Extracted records
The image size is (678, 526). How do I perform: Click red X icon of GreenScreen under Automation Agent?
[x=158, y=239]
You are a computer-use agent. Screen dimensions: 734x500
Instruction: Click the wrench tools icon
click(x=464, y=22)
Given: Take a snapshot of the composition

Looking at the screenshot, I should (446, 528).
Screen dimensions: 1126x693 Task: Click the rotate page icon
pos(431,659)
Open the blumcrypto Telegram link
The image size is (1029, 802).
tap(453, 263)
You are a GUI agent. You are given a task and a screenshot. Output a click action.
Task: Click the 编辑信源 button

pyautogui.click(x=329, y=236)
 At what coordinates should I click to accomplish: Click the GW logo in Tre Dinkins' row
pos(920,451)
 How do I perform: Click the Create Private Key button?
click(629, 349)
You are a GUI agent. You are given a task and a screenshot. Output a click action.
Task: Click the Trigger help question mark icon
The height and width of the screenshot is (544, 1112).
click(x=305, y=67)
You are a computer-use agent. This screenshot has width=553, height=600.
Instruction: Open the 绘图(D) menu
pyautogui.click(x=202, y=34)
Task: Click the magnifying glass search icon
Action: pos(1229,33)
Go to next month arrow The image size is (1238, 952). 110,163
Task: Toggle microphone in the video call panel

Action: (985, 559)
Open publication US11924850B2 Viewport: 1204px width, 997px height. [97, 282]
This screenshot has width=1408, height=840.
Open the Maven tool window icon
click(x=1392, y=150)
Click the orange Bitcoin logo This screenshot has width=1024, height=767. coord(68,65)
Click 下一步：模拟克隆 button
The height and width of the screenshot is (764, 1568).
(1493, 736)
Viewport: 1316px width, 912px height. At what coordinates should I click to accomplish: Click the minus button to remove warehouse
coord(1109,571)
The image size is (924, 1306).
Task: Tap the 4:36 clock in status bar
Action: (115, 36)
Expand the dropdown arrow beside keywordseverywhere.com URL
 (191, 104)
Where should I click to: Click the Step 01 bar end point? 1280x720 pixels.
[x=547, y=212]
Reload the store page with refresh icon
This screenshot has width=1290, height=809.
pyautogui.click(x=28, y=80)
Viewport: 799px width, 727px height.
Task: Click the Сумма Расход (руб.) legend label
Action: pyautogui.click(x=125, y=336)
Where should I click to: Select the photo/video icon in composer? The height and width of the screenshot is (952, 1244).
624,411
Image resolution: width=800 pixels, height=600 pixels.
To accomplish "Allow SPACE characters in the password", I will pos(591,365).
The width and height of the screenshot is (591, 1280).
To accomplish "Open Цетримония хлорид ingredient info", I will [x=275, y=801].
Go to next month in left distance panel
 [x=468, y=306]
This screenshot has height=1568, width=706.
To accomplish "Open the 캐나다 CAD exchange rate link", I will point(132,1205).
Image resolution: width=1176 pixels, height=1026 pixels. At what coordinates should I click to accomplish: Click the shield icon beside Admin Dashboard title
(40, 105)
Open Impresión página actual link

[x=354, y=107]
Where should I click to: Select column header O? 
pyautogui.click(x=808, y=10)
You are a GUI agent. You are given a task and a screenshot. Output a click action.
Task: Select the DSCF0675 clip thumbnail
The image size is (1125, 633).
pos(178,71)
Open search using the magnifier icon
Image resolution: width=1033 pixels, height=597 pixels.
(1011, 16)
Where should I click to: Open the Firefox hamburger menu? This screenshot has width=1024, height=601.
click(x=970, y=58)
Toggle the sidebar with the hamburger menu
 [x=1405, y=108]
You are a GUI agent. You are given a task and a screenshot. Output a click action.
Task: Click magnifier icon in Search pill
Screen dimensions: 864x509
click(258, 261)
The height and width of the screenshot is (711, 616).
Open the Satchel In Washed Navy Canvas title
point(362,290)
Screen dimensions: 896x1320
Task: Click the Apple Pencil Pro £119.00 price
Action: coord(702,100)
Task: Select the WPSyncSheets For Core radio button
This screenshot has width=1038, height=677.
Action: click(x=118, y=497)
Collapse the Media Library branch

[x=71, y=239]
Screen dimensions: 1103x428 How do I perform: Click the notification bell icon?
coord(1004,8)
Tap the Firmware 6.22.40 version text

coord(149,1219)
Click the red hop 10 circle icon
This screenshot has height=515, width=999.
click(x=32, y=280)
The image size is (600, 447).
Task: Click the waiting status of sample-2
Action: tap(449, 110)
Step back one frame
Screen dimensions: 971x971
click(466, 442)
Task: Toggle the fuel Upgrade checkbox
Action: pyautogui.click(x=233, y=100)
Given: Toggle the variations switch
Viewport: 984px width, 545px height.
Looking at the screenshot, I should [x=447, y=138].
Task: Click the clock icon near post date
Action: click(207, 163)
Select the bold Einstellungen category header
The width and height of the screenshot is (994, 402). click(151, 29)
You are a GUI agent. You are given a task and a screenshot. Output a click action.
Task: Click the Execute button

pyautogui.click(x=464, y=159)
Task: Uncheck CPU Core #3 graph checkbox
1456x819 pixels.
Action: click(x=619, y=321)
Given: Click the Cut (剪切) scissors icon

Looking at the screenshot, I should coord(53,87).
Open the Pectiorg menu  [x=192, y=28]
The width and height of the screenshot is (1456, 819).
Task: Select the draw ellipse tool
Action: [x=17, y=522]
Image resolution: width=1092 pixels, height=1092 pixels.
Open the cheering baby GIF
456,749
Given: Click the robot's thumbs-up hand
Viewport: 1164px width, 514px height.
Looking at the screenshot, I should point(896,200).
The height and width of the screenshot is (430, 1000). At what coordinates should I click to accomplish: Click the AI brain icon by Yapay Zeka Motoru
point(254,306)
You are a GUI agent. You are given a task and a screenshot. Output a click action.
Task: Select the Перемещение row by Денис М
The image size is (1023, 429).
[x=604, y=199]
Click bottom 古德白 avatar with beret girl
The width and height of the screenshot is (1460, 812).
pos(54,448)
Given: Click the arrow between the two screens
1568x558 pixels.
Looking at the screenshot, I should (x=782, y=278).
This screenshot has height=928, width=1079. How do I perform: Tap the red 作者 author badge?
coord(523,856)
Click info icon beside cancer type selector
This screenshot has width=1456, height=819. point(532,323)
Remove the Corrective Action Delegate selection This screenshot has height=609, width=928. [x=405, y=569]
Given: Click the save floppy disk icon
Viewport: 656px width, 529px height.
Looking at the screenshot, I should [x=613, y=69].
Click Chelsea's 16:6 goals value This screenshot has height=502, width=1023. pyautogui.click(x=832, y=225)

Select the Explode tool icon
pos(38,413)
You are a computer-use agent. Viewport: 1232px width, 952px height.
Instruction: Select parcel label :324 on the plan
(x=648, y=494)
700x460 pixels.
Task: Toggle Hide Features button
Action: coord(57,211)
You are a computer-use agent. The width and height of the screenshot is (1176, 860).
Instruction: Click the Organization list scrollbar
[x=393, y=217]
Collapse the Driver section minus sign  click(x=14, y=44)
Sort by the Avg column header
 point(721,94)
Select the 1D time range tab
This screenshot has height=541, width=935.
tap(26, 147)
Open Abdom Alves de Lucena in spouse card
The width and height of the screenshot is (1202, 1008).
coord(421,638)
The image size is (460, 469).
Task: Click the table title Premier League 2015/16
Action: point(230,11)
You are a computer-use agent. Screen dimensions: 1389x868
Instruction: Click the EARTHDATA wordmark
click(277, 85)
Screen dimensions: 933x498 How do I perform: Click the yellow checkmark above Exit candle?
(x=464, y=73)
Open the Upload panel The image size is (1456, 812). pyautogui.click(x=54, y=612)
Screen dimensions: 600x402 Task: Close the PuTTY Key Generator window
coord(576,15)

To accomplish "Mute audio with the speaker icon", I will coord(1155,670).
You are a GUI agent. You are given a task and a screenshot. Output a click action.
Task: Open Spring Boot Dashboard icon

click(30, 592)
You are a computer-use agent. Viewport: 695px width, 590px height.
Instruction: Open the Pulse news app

# Your task
Retype every one of the lines above word for word, without any alteration.

# Correct result
The image size is (678, 526). How do I perform: Click red X icon of GreenScreen under Automation Agent?
[x=158, y=239]
You are a computer-use agent. Screen dimensions: 734x500
Instruction: Click the wrench tools icon
click(x=464, y=22)
Given: Take a snapshot of the composition

Looking at the screenshot, I should (446, 528).
Screen dimensions: 1126x693 Task: Click the rotate page icon
pos(431,659)
Open the blumcrypto Telegram link
The image size is (1029, 802).
tap(453, 263)
You are a GUI agent. You are given a task and a screenshot. Output a click action.
Task: Click the 编辑信源 button

pyautogui.click(x=329, y=236)
 At what coordinates should I click to accomplish: Click the GW logo in Tre Dinkins' row
pos(920,451)
 How do I perform: Click the Create Private Key button?
click(629, 349)
You are a GUI agent. You are given a task and a screenshot. Output a click action.
Task: Click the Trigger help question mark icon
The height and width of the screenshot is (544, 1112).
click(x=305, y=67)
You are a computer-use agent. This screenshot has width=553, height=600.
Instruction: Open the 绘图(D) menu
pyautogui.click(x=202, y=34)
Task: Click the magnifying glass search icon
Action: pos(1229,33)
Go to next month arrow The image size is (1238, 952). 110,163
Task: Toggle microphone in the video call panel

Action: (985, 559)
Open publication US11924850B2 Viewport: 1204px width, 997px height. [97, 282]
This screenshot has width=1408, height=840.
Open the Maven tool window icon
click(x=1392, y=150)
Click the orange Bitcoin logo This screenshot has width=1024, height=767. coord(68,65)
Click 下一步：模拟克隆 button
The height and width of the screenshot is (764, 1568).
(1493, 736)
Viewport: 1316px width, 912px height. At what coordinates should I click to accomplish: Click the minus button to remove warehouse
coord(1109,571)
The image size is (924, 1306).
Task: Tap the 4:36 clock in status bar
Action: (115, 36)
Expand the dropdown arrow beside keywordseverywhere.com URL
 (191, 104)
Where should I click to: Click the Step 01 bar end point? 1280x720 pixels.
[x=547, y=212]
Reload the store page with refresh icon
This screenshot has width=1290, height=809.
pyautogui.click(x=28, y=80)
Viewport: 799px width, 727px height.
Task: Click the Сумма Расход (руб.) legend label
Action: pyautogui.click(x=125, y=336)
Where should I click to: Select the photo/video icon in composer? The height and width of the screenshot is (952, 1244).
624,411
Image resolution: width=800 pixels, height=600 pixels.
To accomplish "Allow SPACE characters in the password", I will pos(591,365).
The width and height of the screenshot is (591, 1280).
To accomplish "Open Цетримония хлорид ingredient info", I will [x=275, y=801].
Go to next month in left distance panel
 [x=468, y=306]
This screenshot has height=1568, width=706.
To accomplish "Open the 캐나다 CAD exchange rate link", I will point(132,1205).
Image resolution: width=1176 pixels, height=1026 pixels. At what coordinates should I click to accomplish: Click the shield icon beside Admin Dashboard title
(40, 105)
Open Impresión página actual link

[x=354, y=107]
Where should I click to: Select column header O? 
pyautogui.click(x=808, y=10)
You are a GUI agent. You are given a task and a screenshot. Output a click action.
Task: Select the DSCF0675 clip thumbnail
The image size is (1125, 633).
pos(178,71)
Open search using the magnifier icon
Image resolution: width=1033 pixels, height=597 pixels.
(1011, 16)
Where should I click to: Open the Firefox hamburger menu? This screenshot has width=1024, height=601.
click(x=970, y=58)
Toggle the sidebar with the hamburger menu
 [x=1405, y=108]
You are a GUI agent. You are given a task and a screenshot. Output a click action.
Task: Click magnifier icon in Search pill
Screen dimensions: 864x509
click(258, 261)
The height and width of the screenshot is (711, 616).
Open the Satchel In Washed Navy Canvas title
point(362,290)
Screen dimensions: 896x1320
Task: Click the Apple Pencil Pro £119.00 price
Action: coord(702,100)
Task: Select the WPSyncSheets For Core radio button
This screenshot has width=1038, height=677.
Action: click(x=118, y=497)
Collapse the Media Library branch

[x=71, y=239]
Screen dimensions: 1103x428 How do I perform: Click the notification bell icon?
coord(1004,8)
Tap the Firmware 6.22.40 version text

coord(149,1219)
Click the red hop 10 circle icon
This screenshot has height=515, width=999.
click(x=32, y=280)
The image size is (600, 447).
Task: Click the waiting status of sample-2
Action: tap(449, 110)
Step back one frame
Screen dimensions: 971x971
click(466, 442)
Task: Toggle the fuel Upgrade checkbox
Action: pyautogui.click(x=233, y=100)
Given: Toggle the variations switch
Viewport: 984px width, 545px height.
Looking at the screenshot, I should [x=447, y=138].
Task: Click the clock icon near post date
Action: click(207, 163)
Select the bold Einstellungen category header
The width and height of the screenshot is (994, 402). click(151, 29)
You are a GUI agent. You are given a task and a screenshot. Output a click action.
Task: Click the Execute button

pyautogui.click(x=464, y=159)
Task: Uncheck CPU Core #3 graph checkbox
1456x819 pixels.
Action: click(x=619, y=321)
Given: Click the Cut (剪切) scissors icon

Looking at the screenshot, I should coord(53,87).
Open the Pectiorg menu  [x=192, y=28]
The width and height of the screenshot is (1456, 819).
Task: Select the draw ellipse tool
Action: [x=17, y=522]
Image resolution: width=1092 pixels, height=1092 pixels.
Open the cheering baby GIF
456,749
Given: Click the robot's thumbs-up hand
Viewport: 1164px width, 514px height.
Looking at the screenshot, I should point(896,200).
The height and width of the screenshot is (430, 1000). At what coordinates should I click to accomplish: Click the AI brain icon by Yapay Zeka Motoru
point(254,306)
You are a GUI agent. You are given a task and a screenshot. Output a click action.
Task: Select the Перемещение row by Денис М
The image size is (1023, 429).
[x=604, y=199]
Click bottom 古德白 avatar with beret girl
The width and height of the screenshot is (1460, 812).
pos(54,448)
Given: Click the arrow between the two screens
1568x558 pixels.
Looking at the screenshot, I should (x=782, y=278).
This screenshot has height=928, width=1079. How do I perform: Tap the red 作者 author badge?
coord(523,856)
Click info icon beside cancer type selector
This screenshot has width=1456, height=819. point(532,323)
Remove the Corrective Action Delegate selection This screenshot has height=609, width=928. [x=405, y=569]
Given: Click the save floppy disk icon
Viewport: 656px width, 529px height.
Looking at the screenshot, I should [x=613, y=69].
Click Chelsea's 16:6 goals value This screenshot has height=502, width=1023. pyautogui.click(x=832, y=225)

Select the Explode tool icon
pos(38,413)
You are a computer-use agent. Viewport: 1232px width, 952px height.
Instruction: Select parcel label :324 on the plan
(x=648, y=494)
700x460 pixels.
Task: Toggle Hide Features button
Action: coord(57,211)
You are a computer-use agent. The width and height of the screenshot is (1176, 860).
Instruction: Click the Organization list scrollbar
[x=393, y=217]
Collapse the Driver section minus sign  click(x=14, y=44)
Sort by the Avg column header
 point(721,94)
Select the 1D time range tab
This screenshot has height=541, width=935.
tap(26, 147)
Open Abdom Alves de Lucena in spouse card
The width and height of the screenshot is (1202, 1008).
coord(421,638)
The image size is (460, 469).
Task: Click the table title Premier League 2015/16
Action: point(230,11)
You are a computer-use agent. Screen dimensions: 1389x868
Instruction: Click the EARTHDATA wordmark
click(277, 85)
Screen dimensions: 933x498 How do I perform: Click the yellow checkmark above Exit candle?
(x=464, y=73)
Open the Upload panel The image size is (1456, 812). pyautogui.click(x=54, y=612)
Screen dimensions: 600x402 Task: Close the PuTTY Key Generator window
coord(576,15)

To accomplish "Mute audio with the speaker icon", I will coord(1155,670).
You are a GUI agent. You are given a task and a screenshot. Output a click action.
Task: Open Spring Boot Dashboard icon

click(30, 592)
You are a computer-use agent. Viewport: 695px width, 590px height.
Instruction: Open the Pulse news app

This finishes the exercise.